- _Instructions to follow_
Rewrite the entries from the line containing "The image size is (1080, 2460)." through the line containing "point(564,260)", requests included, and scale each coordinate in the answers by 2.6, rounding to whole numbers with halves going up. Keep every other number as it is.

- _Extracted information_
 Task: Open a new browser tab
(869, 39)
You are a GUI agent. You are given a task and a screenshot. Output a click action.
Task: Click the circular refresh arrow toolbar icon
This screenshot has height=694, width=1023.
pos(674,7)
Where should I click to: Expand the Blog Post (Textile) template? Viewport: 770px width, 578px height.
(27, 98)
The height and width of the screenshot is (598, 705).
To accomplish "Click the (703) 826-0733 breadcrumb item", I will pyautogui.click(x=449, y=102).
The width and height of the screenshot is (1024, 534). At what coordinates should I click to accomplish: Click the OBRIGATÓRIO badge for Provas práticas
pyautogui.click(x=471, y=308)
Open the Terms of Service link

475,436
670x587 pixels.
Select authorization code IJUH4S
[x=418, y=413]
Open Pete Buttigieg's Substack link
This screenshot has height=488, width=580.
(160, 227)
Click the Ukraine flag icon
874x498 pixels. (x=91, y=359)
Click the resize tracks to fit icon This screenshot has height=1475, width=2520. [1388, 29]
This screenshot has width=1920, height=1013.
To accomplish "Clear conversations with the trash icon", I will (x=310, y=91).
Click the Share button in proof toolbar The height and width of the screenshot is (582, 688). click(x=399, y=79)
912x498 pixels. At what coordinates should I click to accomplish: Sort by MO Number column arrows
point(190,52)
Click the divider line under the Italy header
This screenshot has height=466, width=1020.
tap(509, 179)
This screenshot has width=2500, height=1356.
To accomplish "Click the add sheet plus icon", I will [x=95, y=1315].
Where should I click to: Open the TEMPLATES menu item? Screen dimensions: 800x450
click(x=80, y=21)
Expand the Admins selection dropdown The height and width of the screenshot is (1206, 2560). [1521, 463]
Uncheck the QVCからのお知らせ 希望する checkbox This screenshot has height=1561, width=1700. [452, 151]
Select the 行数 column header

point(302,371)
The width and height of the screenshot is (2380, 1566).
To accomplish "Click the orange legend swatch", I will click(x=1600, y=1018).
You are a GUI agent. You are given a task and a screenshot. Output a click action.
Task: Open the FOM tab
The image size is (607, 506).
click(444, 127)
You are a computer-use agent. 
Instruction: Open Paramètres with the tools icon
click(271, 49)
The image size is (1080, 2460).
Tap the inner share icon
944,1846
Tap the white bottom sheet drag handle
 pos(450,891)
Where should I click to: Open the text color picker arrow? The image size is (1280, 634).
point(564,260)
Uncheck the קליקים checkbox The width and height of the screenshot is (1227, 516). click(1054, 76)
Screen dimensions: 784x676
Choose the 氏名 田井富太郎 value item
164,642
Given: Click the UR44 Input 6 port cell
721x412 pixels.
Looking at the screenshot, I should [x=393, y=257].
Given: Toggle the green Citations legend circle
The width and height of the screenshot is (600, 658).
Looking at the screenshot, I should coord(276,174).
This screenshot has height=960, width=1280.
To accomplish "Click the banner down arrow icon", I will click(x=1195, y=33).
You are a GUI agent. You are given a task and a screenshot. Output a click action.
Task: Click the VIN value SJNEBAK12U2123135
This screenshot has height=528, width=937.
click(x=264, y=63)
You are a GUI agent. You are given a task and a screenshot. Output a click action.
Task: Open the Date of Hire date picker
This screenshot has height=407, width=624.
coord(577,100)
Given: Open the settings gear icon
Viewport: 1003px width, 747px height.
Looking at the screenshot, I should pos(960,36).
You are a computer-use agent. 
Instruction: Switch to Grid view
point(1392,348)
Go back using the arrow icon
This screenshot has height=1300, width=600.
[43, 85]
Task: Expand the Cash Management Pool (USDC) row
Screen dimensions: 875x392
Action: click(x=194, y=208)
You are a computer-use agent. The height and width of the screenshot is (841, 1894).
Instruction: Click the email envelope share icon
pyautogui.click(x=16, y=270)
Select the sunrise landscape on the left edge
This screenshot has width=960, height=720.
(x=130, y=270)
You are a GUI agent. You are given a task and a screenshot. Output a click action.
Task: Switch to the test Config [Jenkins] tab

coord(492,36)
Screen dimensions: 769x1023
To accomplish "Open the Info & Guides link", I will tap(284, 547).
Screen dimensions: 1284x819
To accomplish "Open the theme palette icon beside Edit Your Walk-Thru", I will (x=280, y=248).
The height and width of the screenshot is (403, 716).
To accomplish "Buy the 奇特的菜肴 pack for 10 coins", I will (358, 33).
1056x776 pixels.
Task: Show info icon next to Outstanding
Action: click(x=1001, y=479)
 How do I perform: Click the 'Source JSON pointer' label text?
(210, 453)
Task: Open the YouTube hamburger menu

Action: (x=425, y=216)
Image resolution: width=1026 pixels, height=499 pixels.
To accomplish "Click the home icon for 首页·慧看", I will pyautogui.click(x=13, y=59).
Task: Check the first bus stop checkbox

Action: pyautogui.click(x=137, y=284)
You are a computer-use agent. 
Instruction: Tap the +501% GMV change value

- _Full solution_
The image size is (1080, 2460).
Tap the inner share icon
2454,4800
Tap the white bottom sheet drag handle
 pos(1170,2317)
Where should I click to: Open the text color picker arrow? The image size is (1280, 634).
point(1466,676)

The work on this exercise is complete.